- _Texte fourni_
◆ ◆ ◆

Les montreurs de Lanterne magique

Publié le : 11 mars 20203 mins de lecture

« Je lis partout que la lanterne magique a été inventée vers 1630 par le jésuite Athanase Kircher, et que l’on en trouve la description dans son Ars magna lucis et umbroe. Je l’y ai vainement cherchée.

La lanterne magique est certainement plus ancienne, et l’on peut en trouver l’origine dans les lanternes vives que les pâtissiers exposaient à la porte de leurs boutiques pour attirer les passants. Ces lanternes étaient circulaires, en toile ou en papier huilé. Entre eux et la lumière placée au milieu, des figures grotesques, formées de carton découpé, étaient fixées à un cercle mouvant, auquel on donnait une impulsion qui la faisait tourner. Les figures formaient alors des ombres mouvantes. Ces sortes de lanternes magiques avaient été d’abord en usage dans les représentations des mystères. Mathurin Régnier parle d’une vieille Égyptienne, qui :

Ressembloit, transparente, une lanterne vive
Dont quelque paticier amuse les enfans,
Où des oysons bridez, guenuches, éléfans,
Chiens, chats, lièvres, renards et mainte estrange beste
courent l’une après l’autre

Comme on le voit, les pâtissiers en conservèrent l’usage jusqu’au dix-septième siècle.

◆ ◆ ◆

- _Enregistrements fournis_
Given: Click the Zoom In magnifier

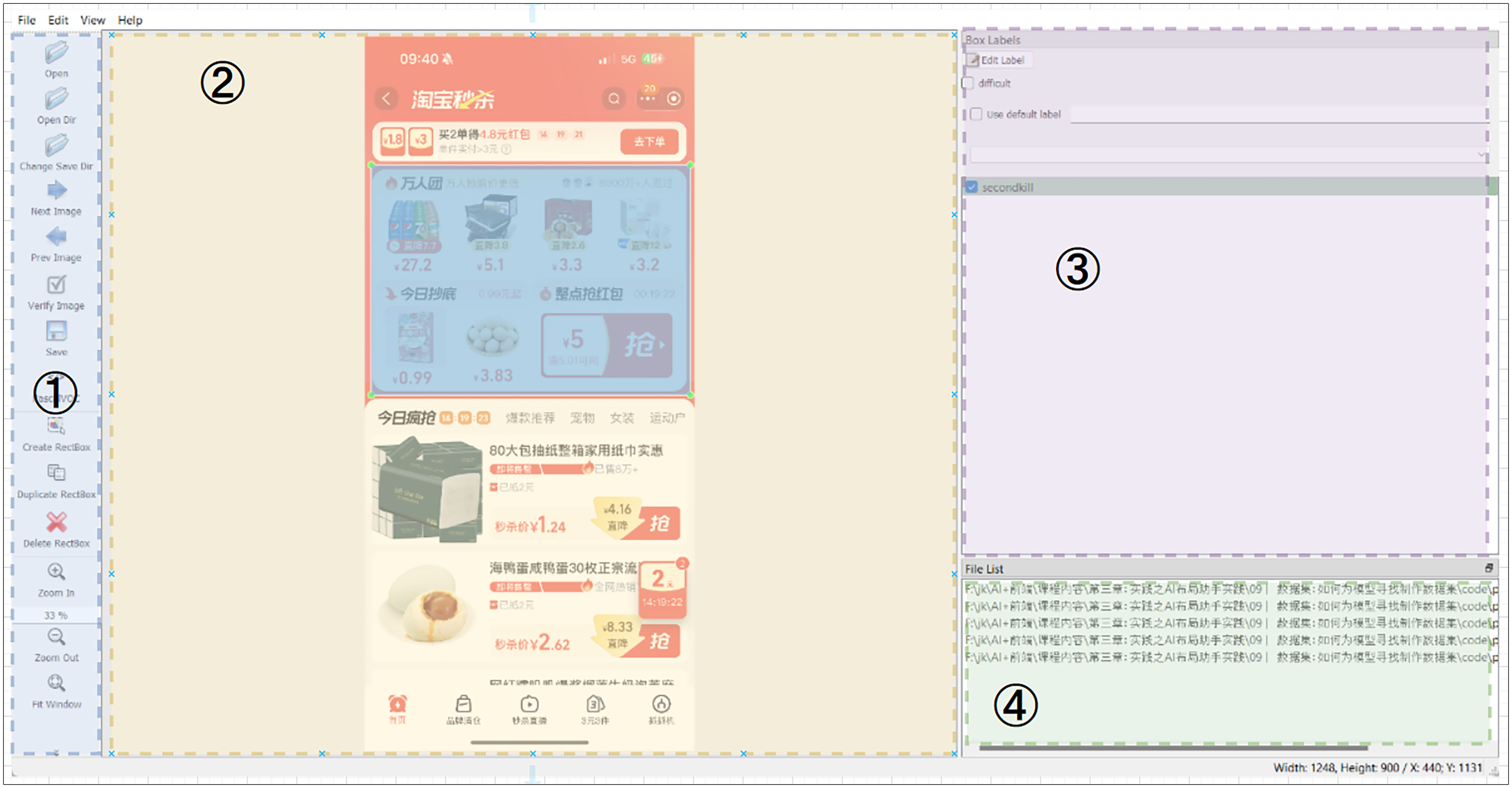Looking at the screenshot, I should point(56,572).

◆ ◆ ◆

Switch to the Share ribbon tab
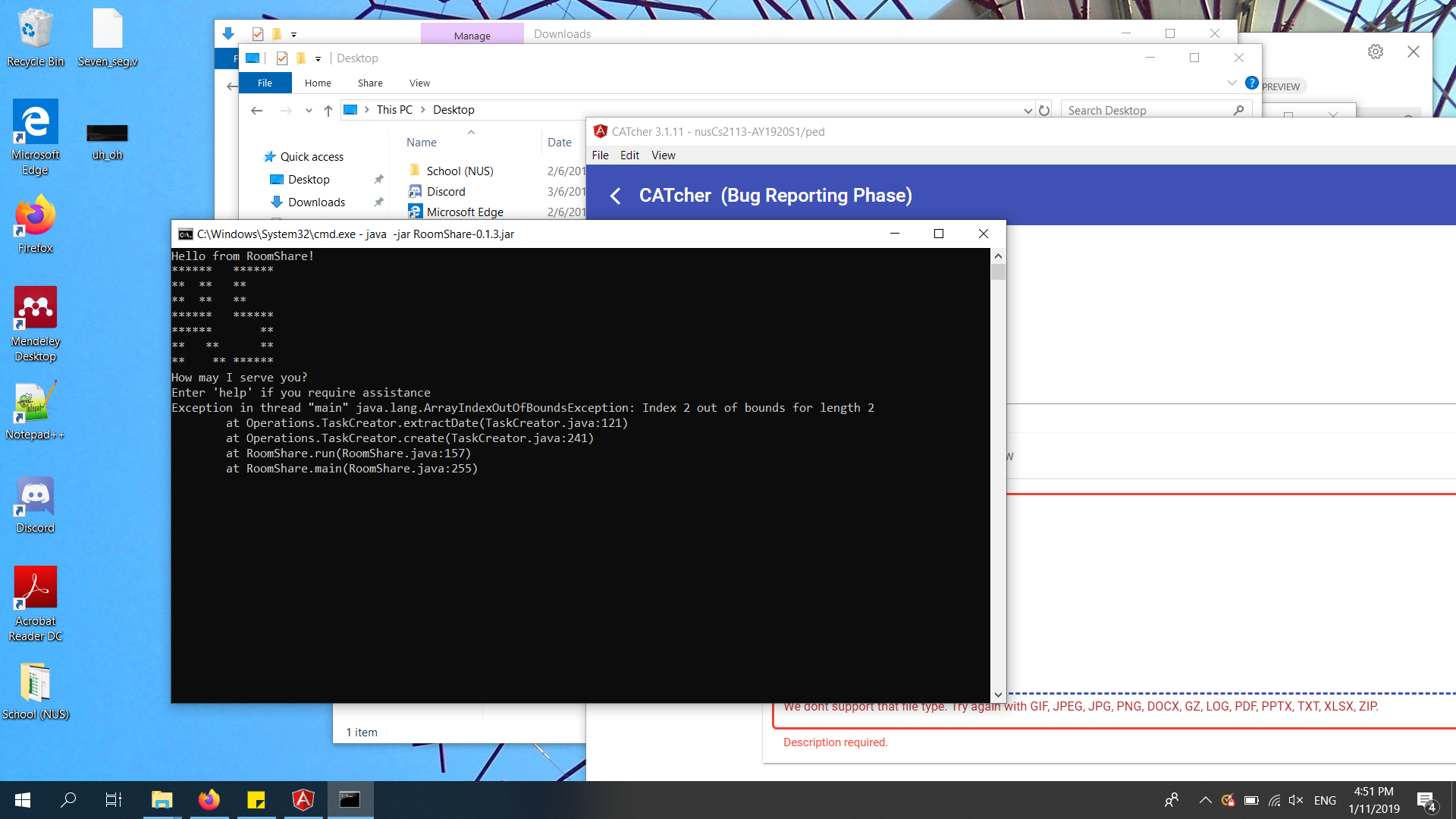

◆ ◆ ◆

- _Consignes_
1) D'après le texte sur la lanterne magique, en quelles matières étaient faites les lanternes vives que les pâtissiers exposaient à la porte de leurs boutiques ?
2) Rédigez la suite du texte consacré aux montreurs de lanterne magique, en reprenant après sa dernière phrase.

- _Réponses par tâche_
1) Elles étaient en toile ou en papier huilé.

2)
En 1656, la lanterne perfectionnée avait cessé d’être mise au rang des amusements enfantins. On s’en divertissait dans le monde, comme à cette soirée de l’hôtel de Liancourt, dont Loret crut devoir rendre compte. Il termine ainsi son récit :

Cette magie est innocente,
J’en sçay la finesse excélente ;
Je n’en aprens point le secret

En 1692, un religieux, un père Théatin, se distinguait par la manière dont il exécutait « des figures pour la lanterne magique ». Celle-ci est ainsi décrite par Richelet : « C’est une petite machine d’optique, qui fait voir dans l’obscurité, sur une muraille blanche, plusieurs spectres et monstres affreux, de sorte que celui qui n’en sçait pas le secret croit que cela se fait par art magique ».

Ce spectacle fut surtout recherché par la bourgeoisie à la fin du dix-huitième siècle, et cette spécialité était presque exclusivement tombée aux mains de pauvres savoyards, qui, vers la fin de l’été, retournaient dans leur pays avec l’argent qu’ils avaient gagné à Paris durant la belle saison. « Ils promènent la lanterne magique sur leur dos, écrit S. Mercier, et l’annoncent le soir au moyen d’une orgue nocturne dont les sons deviennent plus agréables et plus touchans parmi le silence et les ténèbres ».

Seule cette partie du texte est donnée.